◆ **TAREAS PROPUESTAS**
**a.** Indique si cada afirmación coincide con el fragmento sobre médicos, políticos y abogados, y respalde cada respuesta con las palabras exactas del texto: (i) los políticos aborrecen el psicoanálisis; (ii) la justicia debe ser la finalidad del político; (iii) el abogado actúa ante una estructura de la que quiere obtener un resultado.
**b.** Cite del fragmento sobre médicos, políticos y abogados el pasaje que va desde "El problema, que" hasta "para un político.", ambos incluidos.
**c.** Continúe el fragmento sobre médicos, políticos y abogados a partir de su última oración.

◆ **FRAGMENTO SELECCIONADO**
━━━━━━━━━━━━━━━━
Aún los médicos no se dieron cuenta (en realidad cuando quisieron discutir el poder de enserio, Favaloro, o tomaron los mismos atajos que los políticos, Borocotó, terminaron muy mal en Argentina) que son un instrumento, son el bisturí, que están usando los políticos, para seguir administrando  el poder, en este caso curarlo.

El problema, que los políticos difícilmente puedan ver (una de las razones es porque aborrecen el psicoanálisis, básicamente porque los humaniza, los desacraliza del manto sagrado y protector del poder) es que están programados, chipiados, u organizados mentalmente, por la estructura jurídica-normativa, con el que se forma un abogado.

El abogado, precisamente, procura, litiga, defiende, actúa casi insidiosamente ante una estructura de la que quiere obtener un resultado, mediante una excusa como lo justo. Es decir el abogado, persigue algo, por definición, que al político, poco o nada le debería interesar; la justicia. La justicia en todo caso, debe ser un reservorio para dios, como realidad, como ilusión o como religión, pero nunca como finalidad, menos para un político.
━━━━━━━━━━━━━━━━
◆ **CONJUNTO DE DATOS**
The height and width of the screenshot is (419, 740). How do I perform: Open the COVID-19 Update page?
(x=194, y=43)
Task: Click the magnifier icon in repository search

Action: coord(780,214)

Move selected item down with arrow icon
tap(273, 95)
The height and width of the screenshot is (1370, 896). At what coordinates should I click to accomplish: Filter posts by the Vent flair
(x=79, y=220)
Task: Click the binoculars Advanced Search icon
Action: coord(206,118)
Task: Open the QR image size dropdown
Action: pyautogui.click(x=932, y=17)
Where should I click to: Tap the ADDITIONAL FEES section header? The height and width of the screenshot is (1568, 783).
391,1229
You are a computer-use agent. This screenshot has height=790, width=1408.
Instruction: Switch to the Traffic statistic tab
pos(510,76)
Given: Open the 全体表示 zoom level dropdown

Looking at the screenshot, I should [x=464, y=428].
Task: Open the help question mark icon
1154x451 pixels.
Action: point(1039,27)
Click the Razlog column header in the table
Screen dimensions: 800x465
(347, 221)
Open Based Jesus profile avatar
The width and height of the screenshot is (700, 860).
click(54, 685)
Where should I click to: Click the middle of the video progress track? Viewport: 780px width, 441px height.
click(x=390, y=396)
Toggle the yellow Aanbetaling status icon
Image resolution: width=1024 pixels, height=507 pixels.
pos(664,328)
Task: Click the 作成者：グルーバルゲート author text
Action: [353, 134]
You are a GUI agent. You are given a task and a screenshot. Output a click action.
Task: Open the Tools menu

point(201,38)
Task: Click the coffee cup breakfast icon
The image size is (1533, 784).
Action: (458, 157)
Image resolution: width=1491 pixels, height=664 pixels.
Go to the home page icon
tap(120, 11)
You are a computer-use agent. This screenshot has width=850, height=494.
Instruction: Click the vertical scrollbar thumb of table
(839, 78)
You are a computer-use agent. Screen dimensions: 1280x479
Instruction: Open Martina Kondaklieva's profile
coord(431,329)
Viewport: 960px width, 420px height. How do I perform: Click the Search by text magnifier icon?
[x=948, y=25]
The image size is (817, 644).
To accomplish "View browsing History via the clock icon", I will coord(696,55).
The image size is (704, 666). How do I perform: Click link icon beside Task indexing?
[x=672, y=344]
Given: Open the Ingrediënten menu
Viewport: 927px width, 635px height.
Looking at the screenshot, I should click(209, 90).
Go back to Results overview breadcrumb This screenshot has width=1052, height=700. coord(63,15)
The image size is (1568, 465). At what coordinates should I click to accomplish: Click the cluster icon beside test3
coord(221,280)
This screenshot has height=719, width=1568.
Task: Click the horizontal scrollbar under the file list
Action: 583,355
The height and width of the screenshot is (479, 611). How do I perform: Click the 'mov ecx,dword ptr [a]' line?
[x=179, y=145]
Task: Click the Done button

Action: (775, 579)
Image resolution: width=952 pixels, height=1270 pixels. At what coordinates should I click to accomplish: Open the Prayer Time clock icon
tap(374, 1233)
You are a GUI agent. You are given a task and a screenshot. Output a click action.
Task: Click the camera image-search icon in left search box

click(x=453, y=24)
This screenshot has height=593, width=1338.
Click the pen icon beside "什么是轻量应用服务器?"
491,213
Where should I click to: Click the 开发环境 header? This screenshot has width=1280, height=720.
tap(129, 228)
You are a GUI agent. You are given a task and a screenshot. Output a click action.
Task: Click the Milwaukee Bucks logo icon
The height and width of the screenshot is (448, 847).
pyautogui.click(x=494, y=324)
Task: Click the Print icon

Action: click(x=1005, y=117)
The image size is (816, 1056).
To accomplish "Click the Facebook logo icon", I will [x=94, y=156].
━━━━━━━━━━━━━━━━
◆ **RESPUESTAS DADAS**
**a.**
(i) Sí: «aborrecen el psicoanálisis».
(ii) No: «pero nunca como finalidad, menos para un político».
(iii) Sí: «actúa casi insidiosamente ante una estructura de la que quiere obtener un resultado».

**b.**
El problema, que los políticos difícilmente puedan ver (una de las razones es porque aborrecen el psicoanálisis, básicamente porque los humaniza, los desacraliza del manto sagrado y protector del poder) es que están programados, chipiados, u organizados mentalmente, por la estructura jurídica-normativa, con el que se forma un abogado.

El abogado, precisamente, procura, litiga, defiende, actúa casi insidiosamente ante una estructura de la que quiere obtener un resultado, mediante una excusa como lo justo. Es decir el abogado, persigue algo, por definición, que al político, poco o nada le debería interesar; la justicia. La justicia en todo caso, debe ser un reservorio para dios, como realidad, como ilusión o como religión, pero nunca como finalidad, menos para un político.

**c.**
En este absurdo del que todos somos víctimas, de que nuestros políticos, busquen justicia, y para ello, se enreden y nos enreden, en los laberintos kafkianos de las instituciones, pretendiendo un resultado (aquí se consolida la razón instrumental de este desaguisado, esta perspectiva se hibrida con lo que propone el sistema ultra-resultadista del producto o la sentencia en este caso), mediante la conformación de leyes incumplibles, que cuando son violadas, justamente, son mal penadas o nuevamente violadas, esta vez justamente, en el instar de la penalidad, la política, se retira, se oculta, se olvida.

¿Y cuál puede ser la respuesta de un político con formación jurídica? Leyes, proyectos de leyes, cambio de leyes, revisión del ordenamiento jurídico para ordenar la civilidad política.  A esto se le suma la participación de la comunicación, que se pretende sabedora de las leyes, y que sin esa formación, comunica, bajo sus intereses, lo que considera a una población que termina consumiendo, lo actual y obvio: Las leyes no sirven para nada y los políticos tampoco. Nosotros, lejos de creer esto o lo otro, decimos que las leyes sirven en tanto y en cuanto estén al servicio de una lógica de pensamiento, de un funcionamiento conceptual, que imprima un político, más allá de su formación profesional.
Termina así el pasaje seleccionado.